According to the reports prepared by European Strategic Intelligence and Security Center (ESISC) on March and April 2017, the publication of such information serves to create a climate against some countries including Azerbaijan to benefit Armenia which is led by different NGO's and its connections within the Council of Europe. In these reports, such activities of that Armenian connection are regarded as unilateral and biased hiding private interests of the network behind the purview of the defense of human rights, but the activity of the ESISC itself is characterized as a part of the Azerbaijani propaganda (see European strategic intelligence and security center).

Over ten European media organizations have jointly investigated the Azerbaijani government, and have accused officials of laundering money to the United Kingdom. Dubbed the "Azerbaijani Laundromat", this scheme allegedly consisted of sending 2.5 billion euros to European politician and Azerbaijani elites; the money was also used to purchase luxury goods. One of the reasons why the laundering took place was because the Azerbaijani government needed to keep a positive image in Europe to gain support for the Southern Gas Corridor. The corridor is a main reason for the laundering and can explain the government's heavy lobbying at the European level. As a result of the scandal, more than 80 human right activists and opposing politicians were arrested and jailed in Azerbaijan.

== Outside opinion and protests ==
The Southern Gas Corridor received mixed reactions from the public, and has been the target of many protests and petitions around the world.
In Italy, there have been protests concerning the corridor and its damage to the environment. In March 2017, environmentalists protested against the removal of historical olive groves; this centuries-old grove was blocking the path of the TAP. Protesters blocked the construction site to prevent trucks and supplies from entering. Police involvement was involved, and broke up 300 protesters.
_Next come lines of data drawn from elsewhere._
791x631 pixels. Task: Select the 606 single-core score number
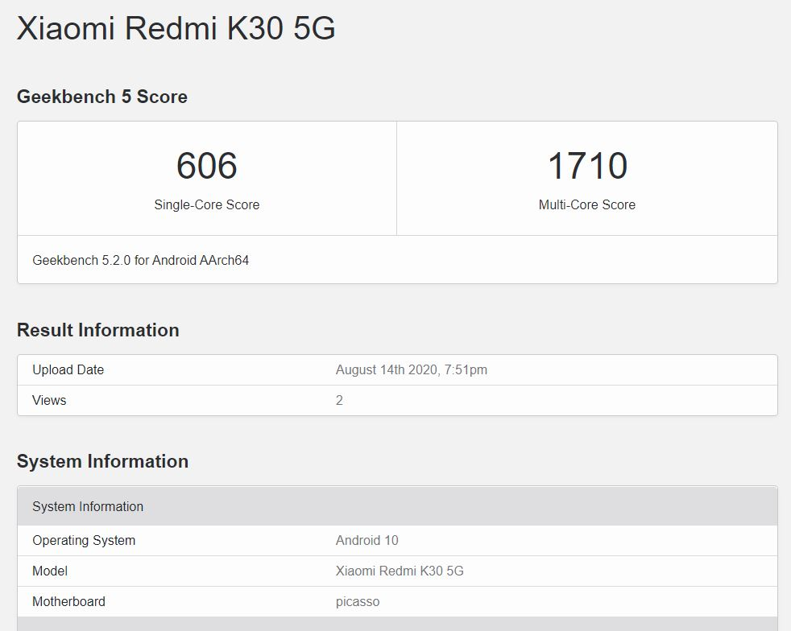pos(206,166)
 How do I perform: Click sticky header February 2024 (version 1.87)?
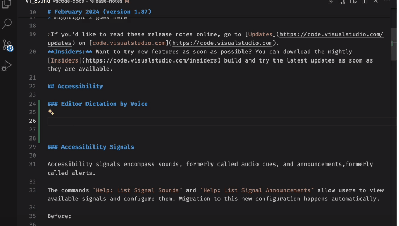click(x=99, y=12)
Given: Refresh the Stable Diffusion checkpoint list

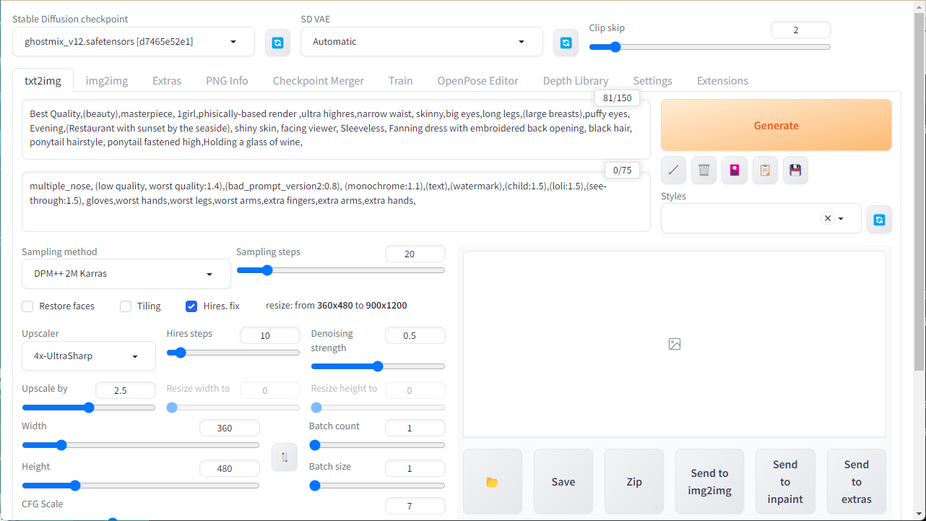Looking at the screenshot, I should pos(277,43).
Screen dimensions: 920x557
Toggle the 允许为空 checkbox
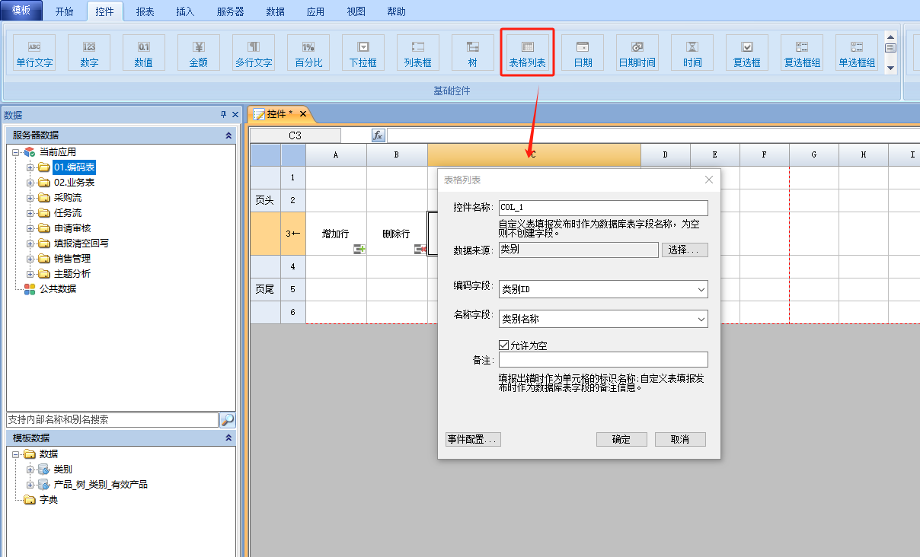tap(504, 345)
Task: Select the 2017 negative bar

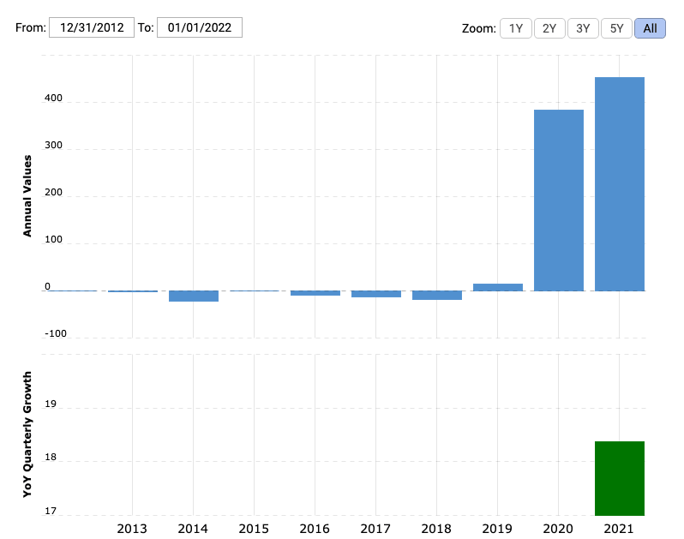Action: pos(376,294)
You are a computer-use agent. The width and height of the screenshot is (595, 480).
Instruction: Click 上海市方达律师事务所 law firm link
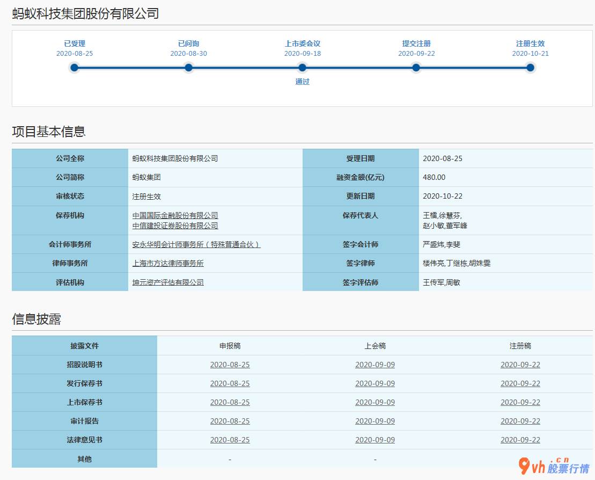click(x=168, y=263)
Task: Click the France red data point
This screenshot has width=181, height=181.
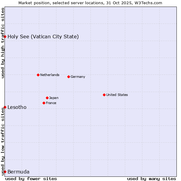Action: pyautogui.click(x=44, y=103)
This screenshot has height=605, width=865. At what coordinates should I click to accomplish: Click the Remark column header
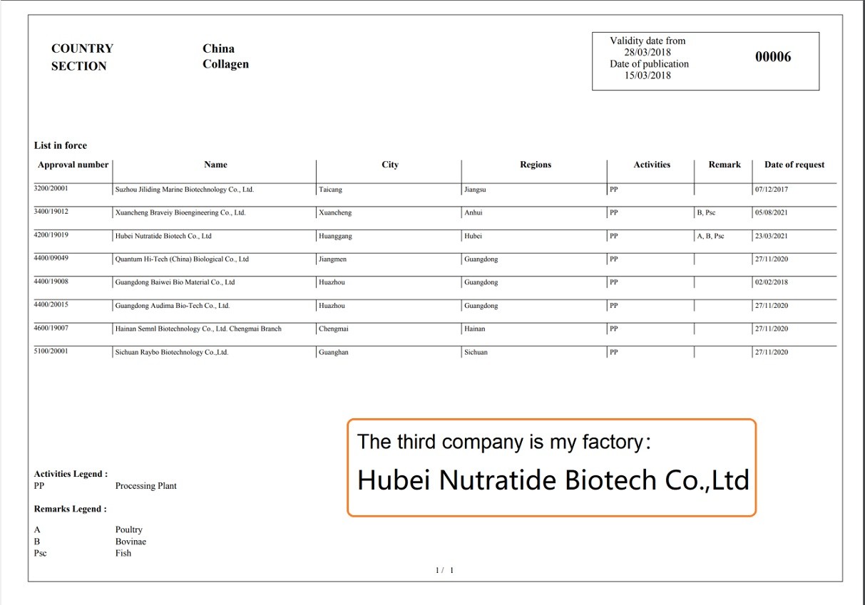click(x=724, y=165)
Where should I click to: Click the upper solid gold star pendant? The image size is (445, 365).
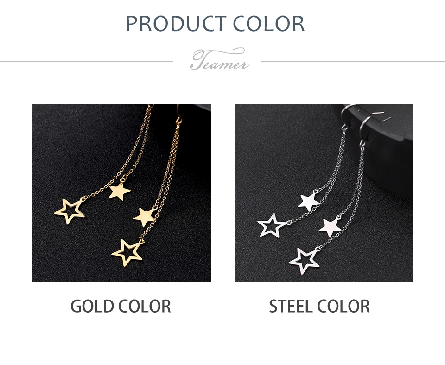[120, 191]
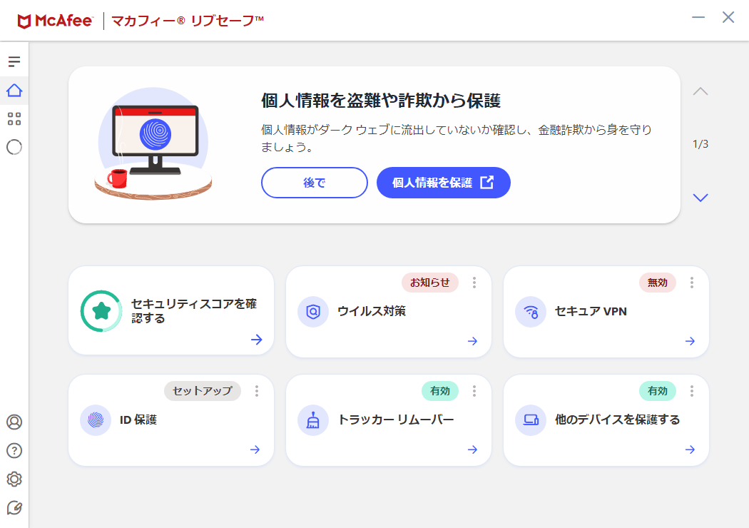Open options menu on セキュア VPN card

(x=692, y=283)
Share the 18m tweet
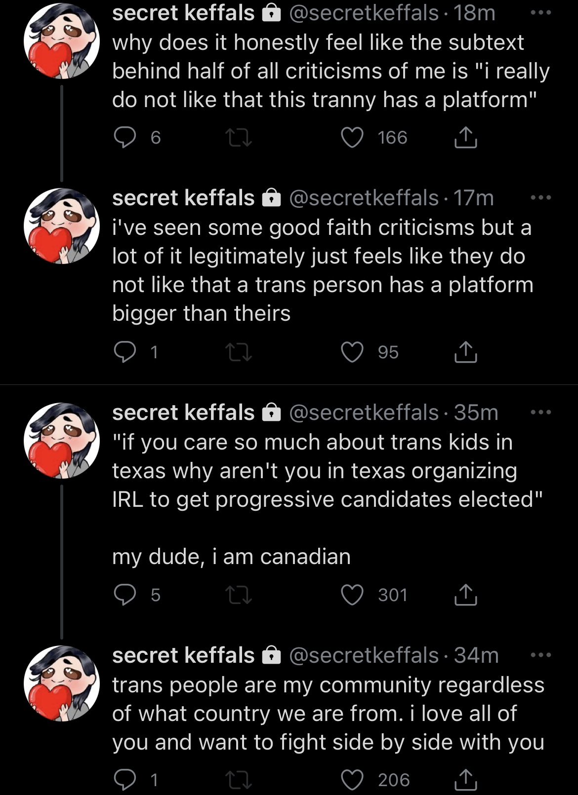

More than 60 olive trees have already been removed since the protest, to the locals' dismay.

More than 25 NGOs have also written a letter to the EIB Board of Directors and the bank's president, asking for the European Investment Bank to stop funding the TANAP due to the human rights violations the project has caused. The letter states that the Azerbaijani government has used forms of torture, imprisonment, and disruption to protesters, journalists, and other politicians; human rights monitors have also not been able to enter Azerbaijan.